Une vie souvent cachée

En Inde, les mères porteuses font en sorte de taire leurs pratiques. Souvent pauvres, elles optent pour cette solution par dépit, pour faire une rentrée d'argent. Mais cela n’est pas sans conséquences : lorsque leurs familles apprennent leur mode de vie, nombre d’entre elles se retrouvent abandonnées. Au choc psychologique qu'implique la perte de l’enfant qu’elles portent peut donc s’ajouter le rejet de la famille.
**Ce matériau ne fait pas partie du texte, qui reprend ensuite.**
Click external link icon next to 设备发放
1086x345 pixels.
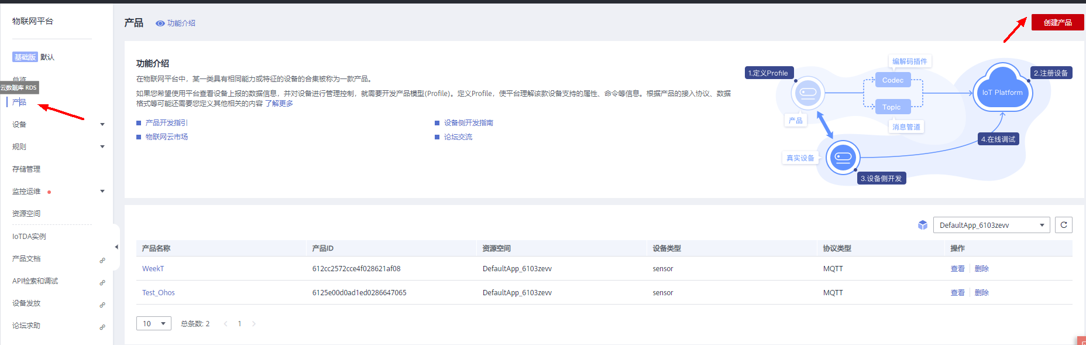[x=102, y=305]
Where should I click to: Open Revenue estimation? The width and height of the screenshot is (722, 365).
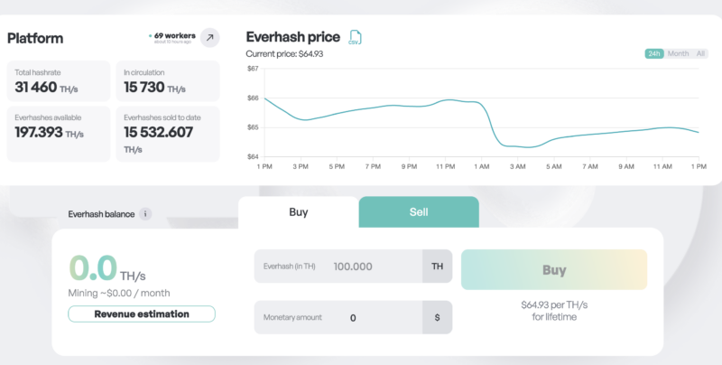142,314
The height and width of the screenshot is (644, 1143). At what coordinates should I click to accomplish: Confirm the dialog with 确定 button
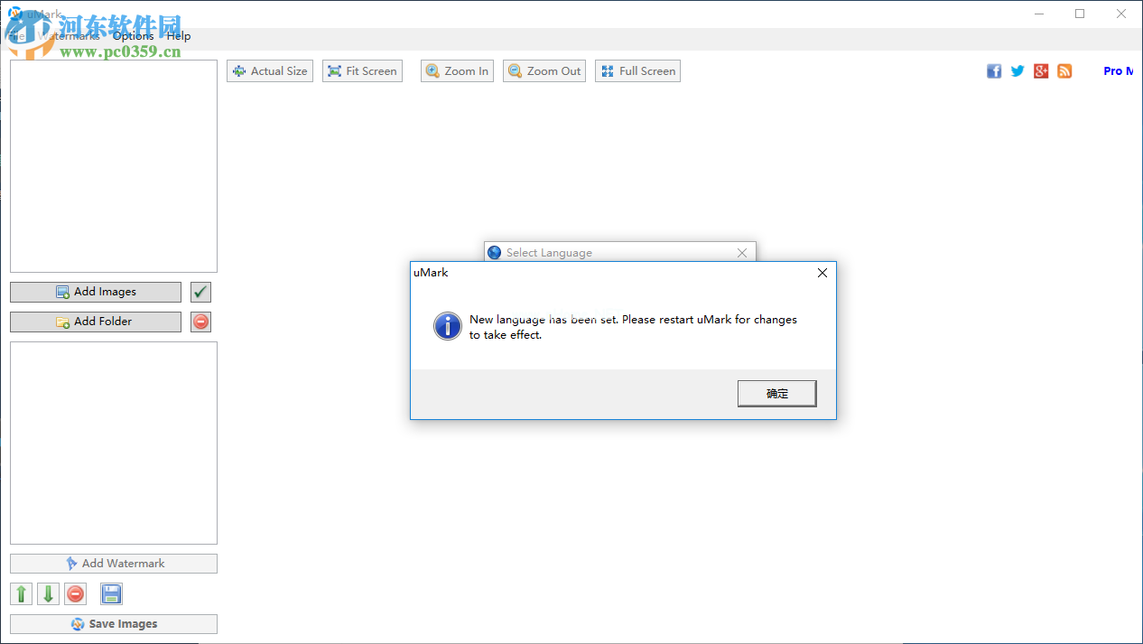[776, 393]

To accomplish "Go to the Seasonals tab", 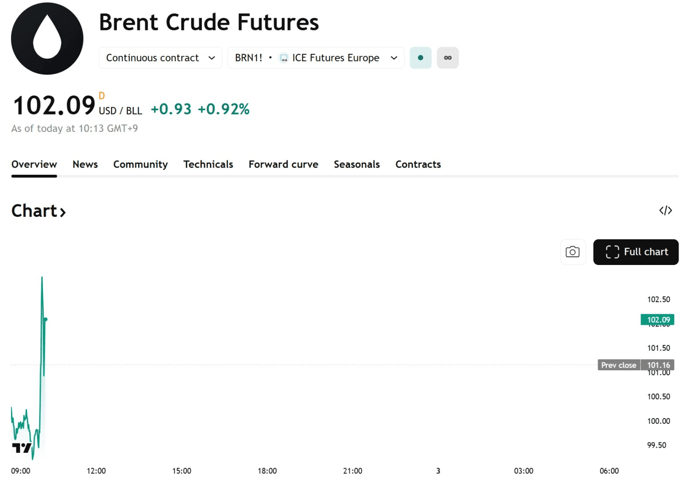I will tap(356, 165).
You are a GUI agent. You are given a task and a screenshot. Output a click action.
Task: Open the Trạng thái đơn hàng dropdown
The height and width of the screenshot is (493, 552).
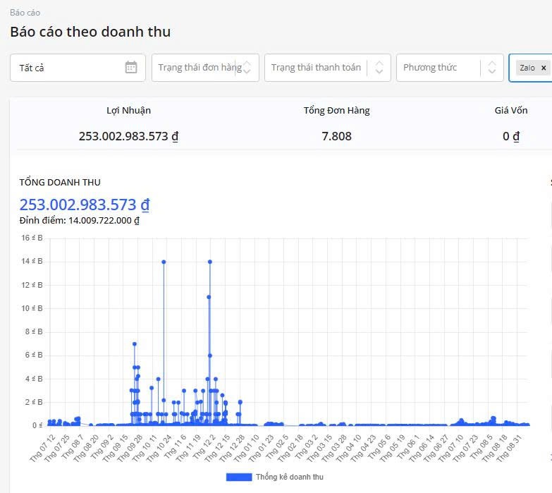199,68
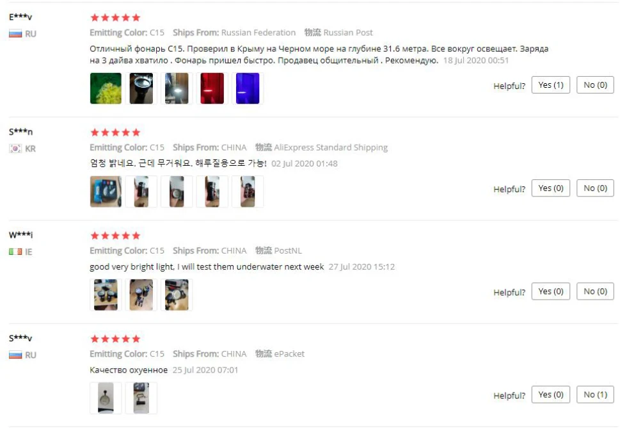Click No (1) on S***v's review
Image resolution: width=627 pixels, height=429 pixels.
[595, 394]
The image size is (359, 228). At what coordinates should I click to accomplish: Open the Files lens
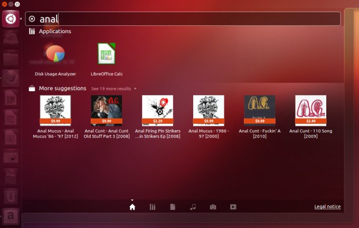click(173, 207)
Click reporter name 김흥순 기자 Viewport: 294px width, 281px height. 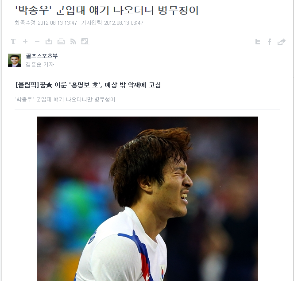(40, 64)
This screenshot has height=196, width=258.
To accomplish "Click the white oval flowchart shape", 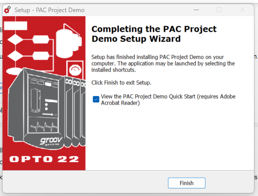I will [x=14, y=71].
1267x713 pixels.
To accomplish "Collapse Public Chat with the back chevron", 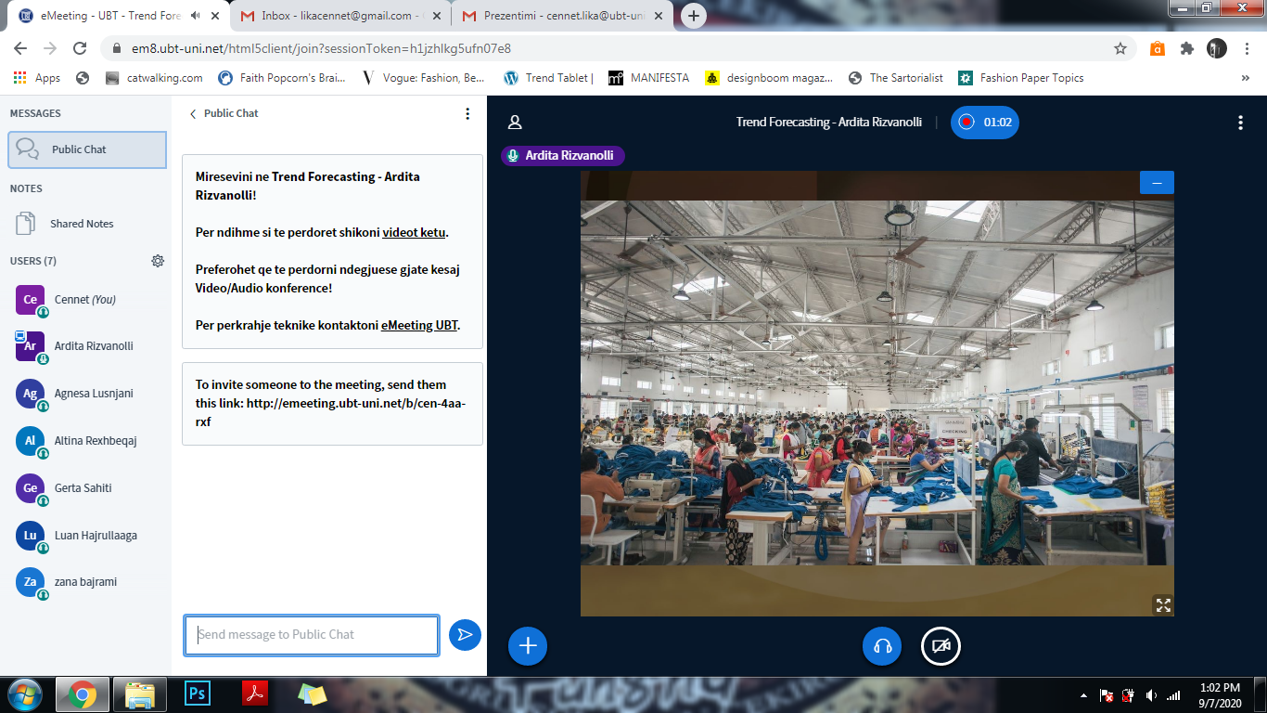I will 193,114.
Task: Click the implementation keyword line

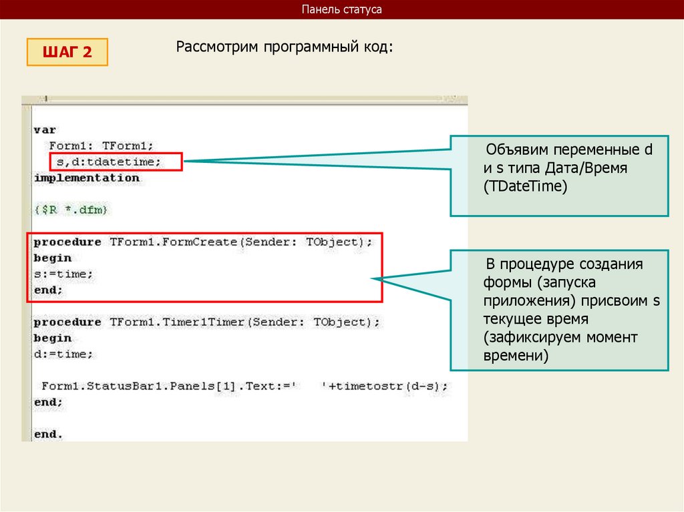Action: click(x=87, y=178)
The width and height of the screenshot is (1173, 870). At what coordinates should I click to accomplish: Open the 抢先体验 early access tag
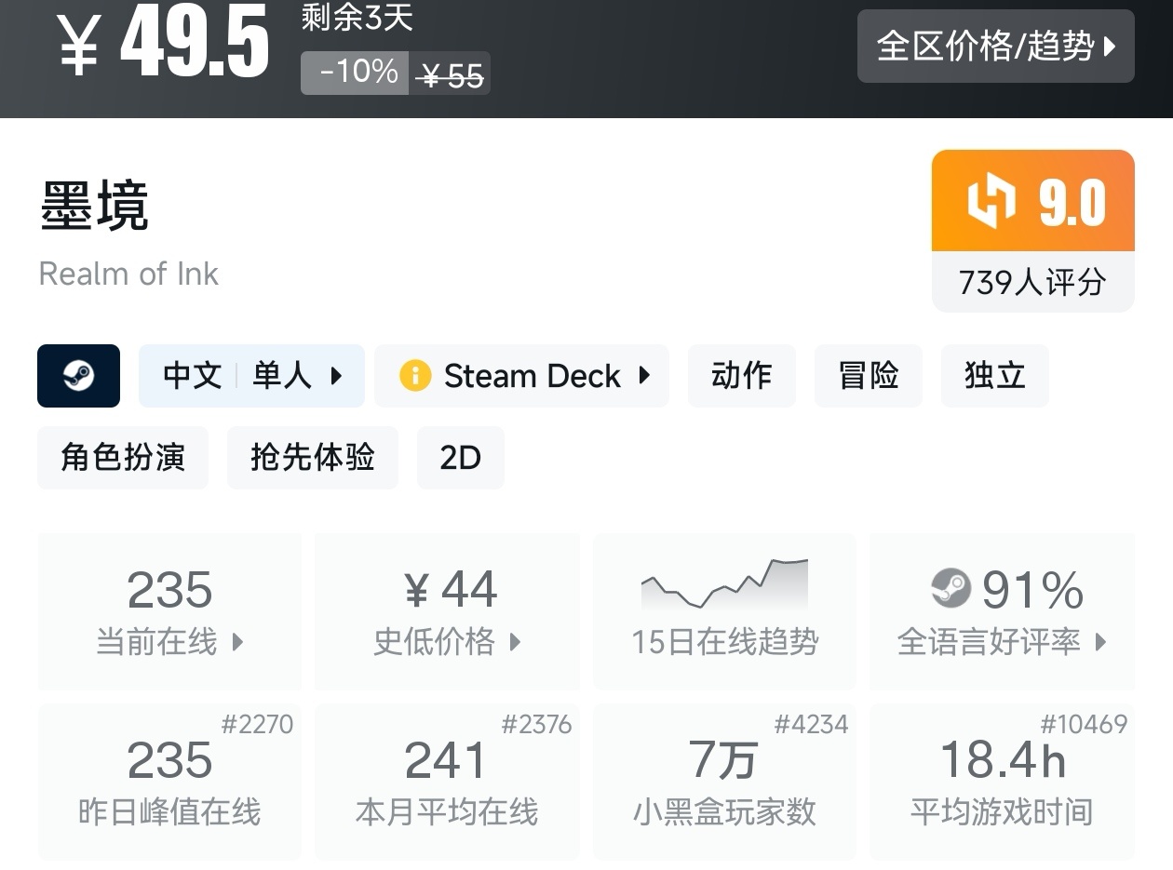tap(312, 458)
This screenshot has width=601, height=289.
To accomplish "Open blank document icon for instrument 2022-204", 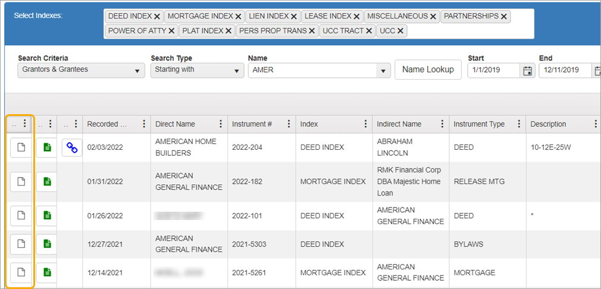I will (x=21, y=147).
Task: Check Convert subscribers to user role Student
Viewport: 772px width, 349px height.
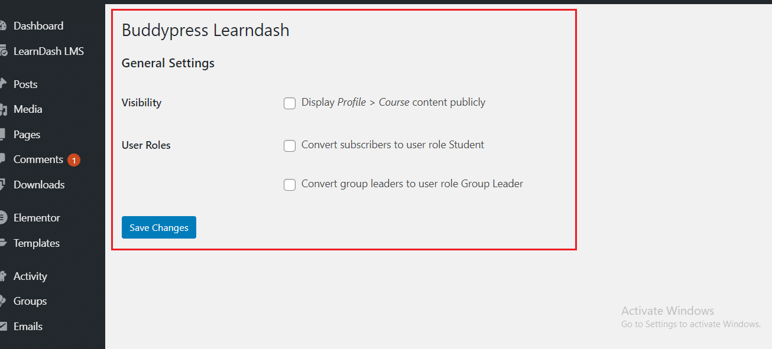Action: click(290, 145)
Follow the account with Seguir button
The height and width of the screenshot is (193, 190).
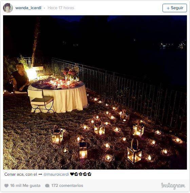click(175, 8)
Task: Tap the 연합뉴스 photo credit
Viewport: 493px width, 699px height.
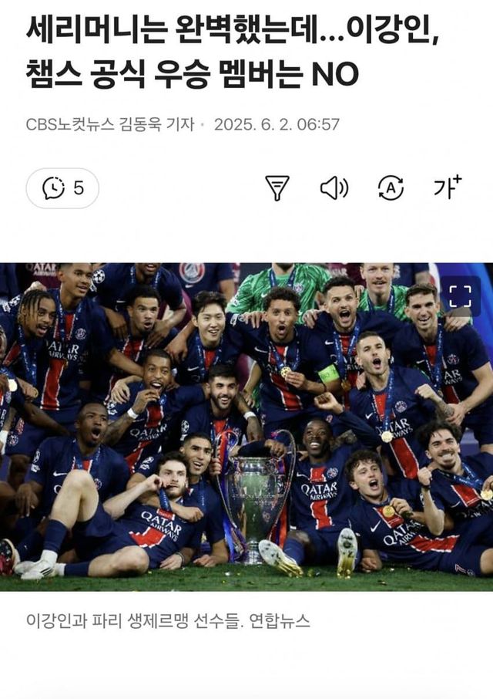Action: [279, 620]
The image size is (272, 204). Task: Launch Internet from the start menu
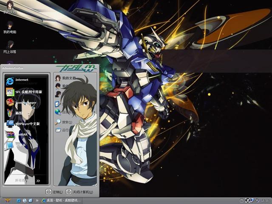21,80
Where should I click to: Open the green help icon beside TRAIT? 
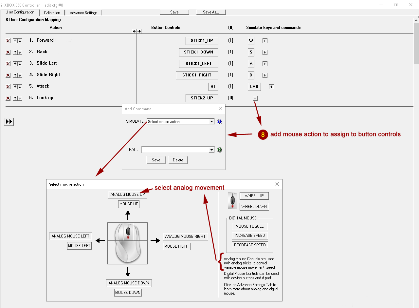[220, 150]
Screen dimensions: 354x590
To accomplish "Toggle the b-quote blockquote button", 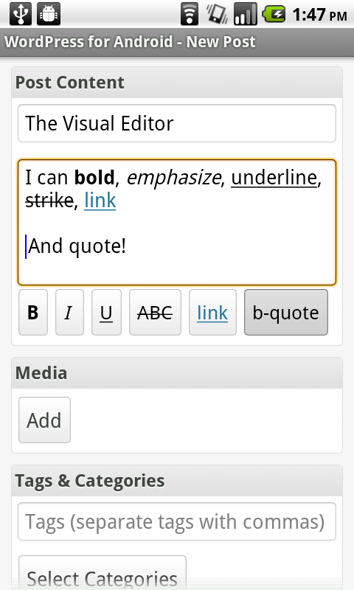I will tap(286, 312).
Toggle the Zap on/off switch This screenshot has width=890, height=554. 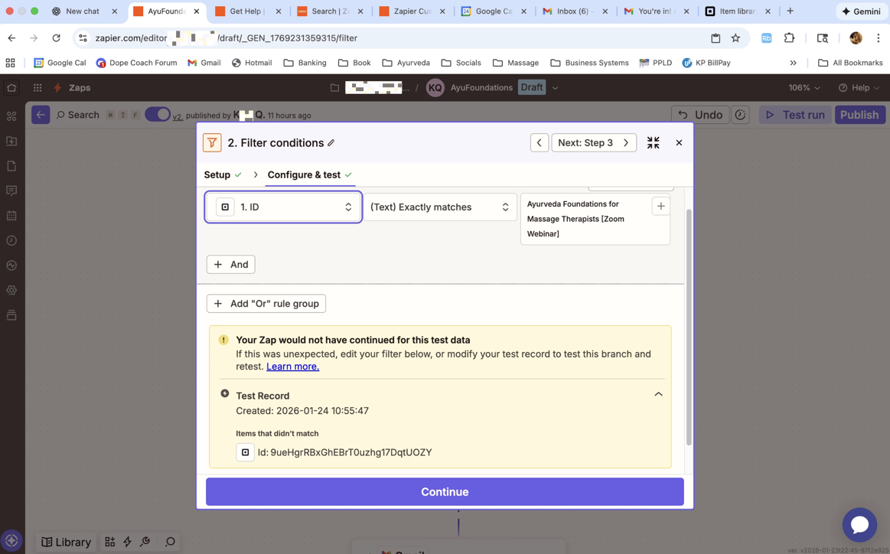click(158, 115)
Dans les cliniques, ces femmes peuvent être jusqu’à dix dans la même chambre, ruinant ainsi tout espoir d’obtenir l'intimité que peut demander une grossesse. Les règles de vie au sein de ces établissements sont strictes. Si les mères porteuses sont nourries et logées, elles doivent répondre à des règles imposantes. En cas de complications ou de mise en danger de la vie de la mère porteuse, ni le médecin, ni l’hôpital ne peuvent être tenus responsables.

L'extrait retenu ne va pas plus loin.